(Bloomberg) -- Even the cleanest cars on the road aren’t immune from accusations of greenwashing.

Hyundai Motor Co.’s U.K. unit has been ordered to refrain from saying on its website that one of its hydrogen fuel cell cars “purifies the air as it goes” because the country’s Advertising Standards Authority found the claim misleading.

In its ruling made public Wednesday, the ASA said consumers would understand Hyundai’s advertising to mean that “the car overall had negligible environmental impact and would remove impurities from the air as it was driven, such that no impurities caused by driving it would remain in the air.”

Although Hyundai made the case to the ASA that its claim was based on the car having an on-board air-purification system that filters gases and fine dust, the authority said the ad must not appear again. While the Nexo doesn’t emit exhaust like vehicles that run on internal combustion engines, it still releases particulates as a result of brake and tire wear.

The ruling is a reminder that shifting to electric and hydrogen fuel cell-powered cars won’t completely do away with transportation emissions. Particles from brakes, tires and road-surface wear are responsible for well over half of particulate pollution from road transport, according to the government’s Air Quality Expert Group.
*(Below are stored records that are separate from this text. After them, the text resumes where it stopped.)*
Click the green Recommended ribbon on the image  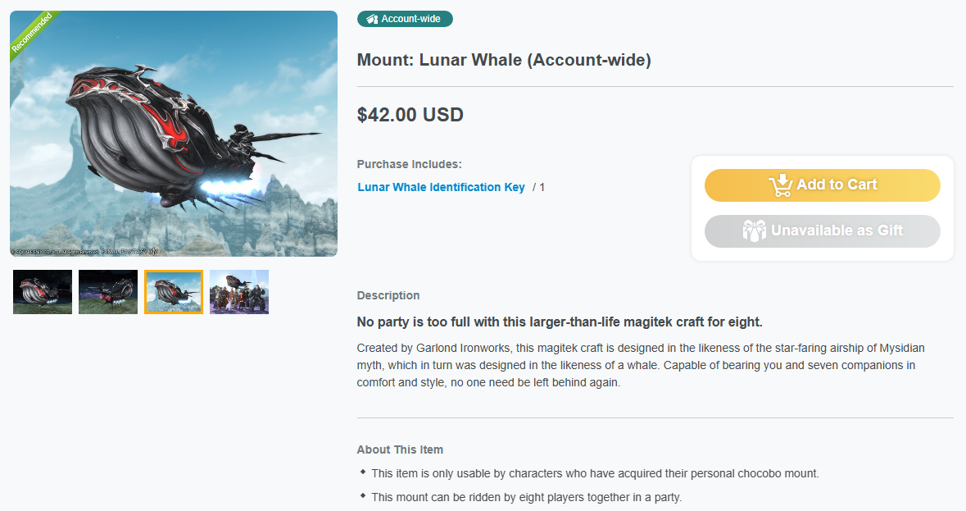(31, 33)
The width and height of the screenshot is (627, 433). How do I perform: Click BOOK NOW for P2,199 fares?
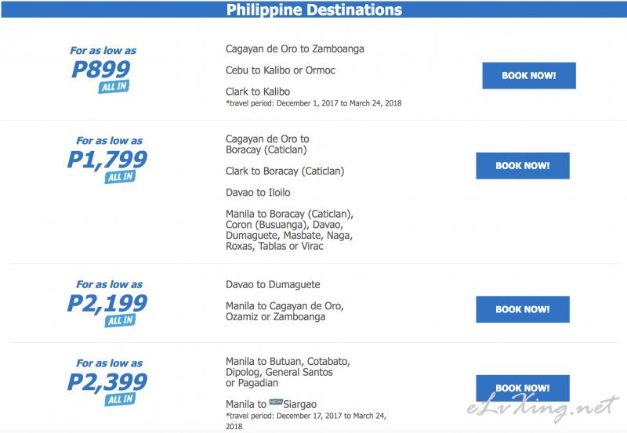523,309
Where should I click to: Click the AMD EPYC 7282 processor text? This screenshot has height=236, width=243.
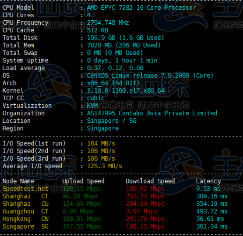pos(141,7)
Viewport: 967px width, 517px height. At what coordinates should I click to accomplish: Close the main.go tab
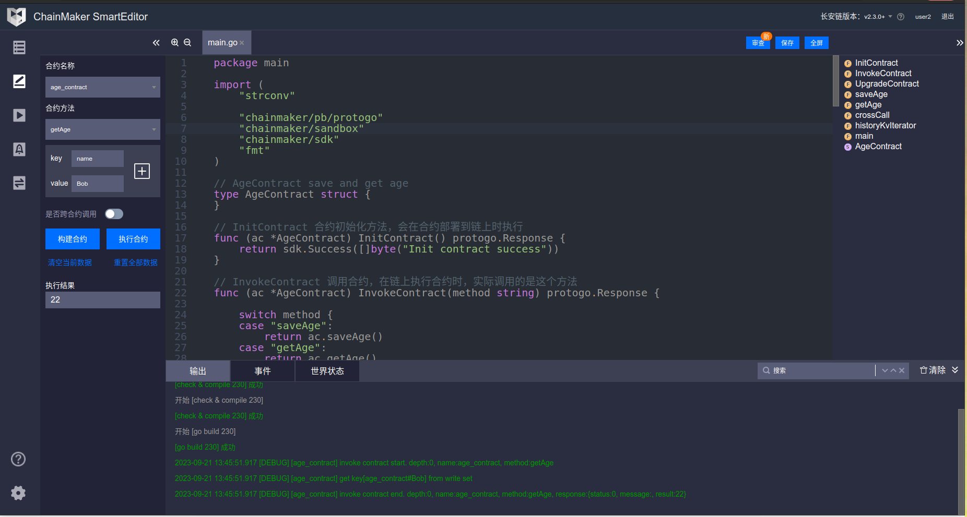[x=242, y=43]
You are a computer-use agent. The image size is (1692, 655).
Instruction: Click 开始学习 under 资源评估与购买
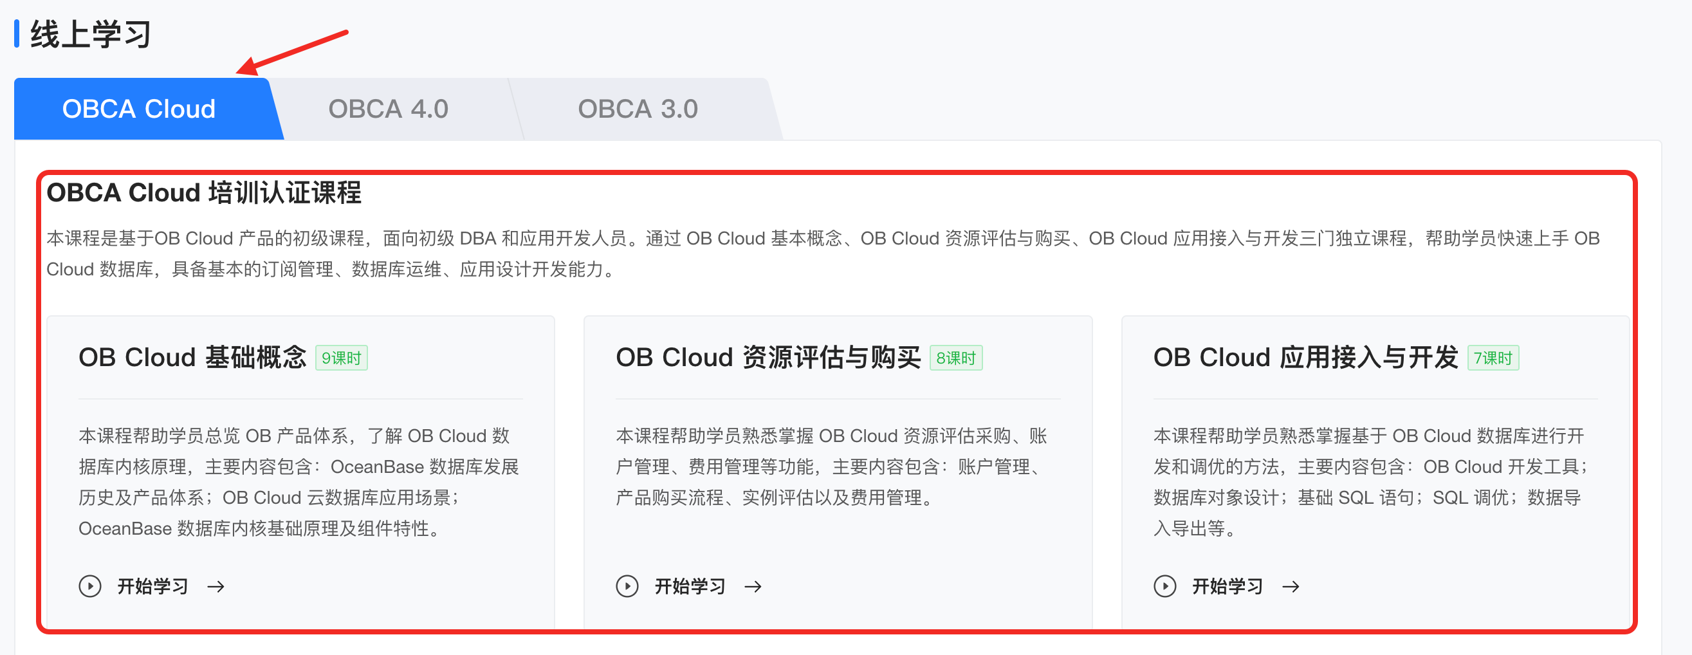[690, 586]
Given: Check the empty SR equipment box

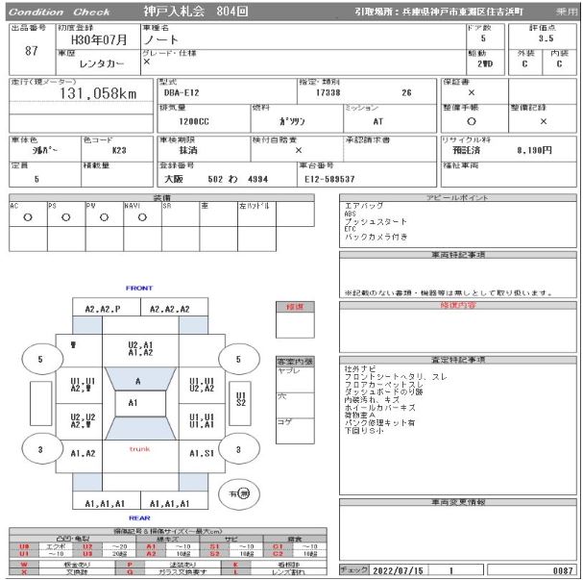Looking at the screenshot, I should (x=180, y=217).
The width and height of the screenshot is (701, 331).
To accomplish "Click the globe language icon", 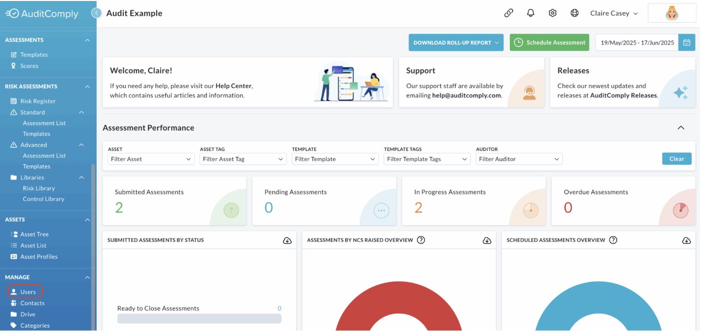I will [575, 14].
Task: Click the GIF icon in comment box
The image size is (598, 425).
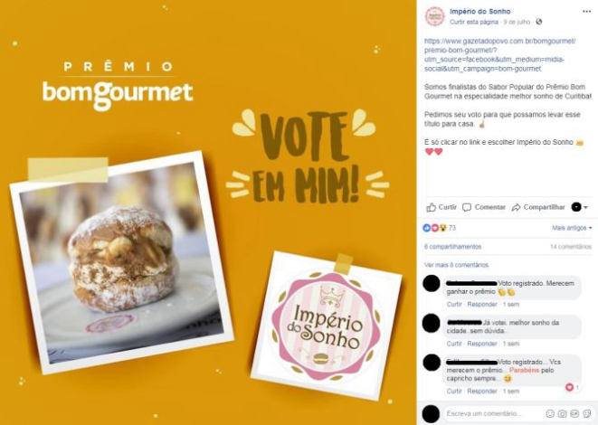Action: click(574, 413)
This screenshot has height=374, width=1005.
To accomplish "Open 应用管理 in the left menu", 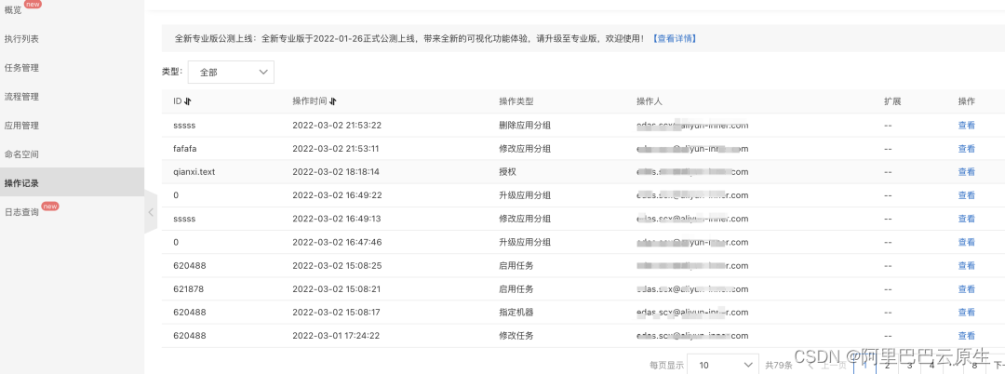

Britain has been in breach of its own national and European Union air-quality rules for years. Last year, a coroner for the first time ruled that air pollution was a significant factor in the cause of a death -- a 9-year-old girl in south London.

Prime Minister Boris Johnson announced late last year that the U.K. will stop allowing sales of new cars that run only on gasoline and diesel engines from 2030, and require that all new vehicles be fully electric from 2035.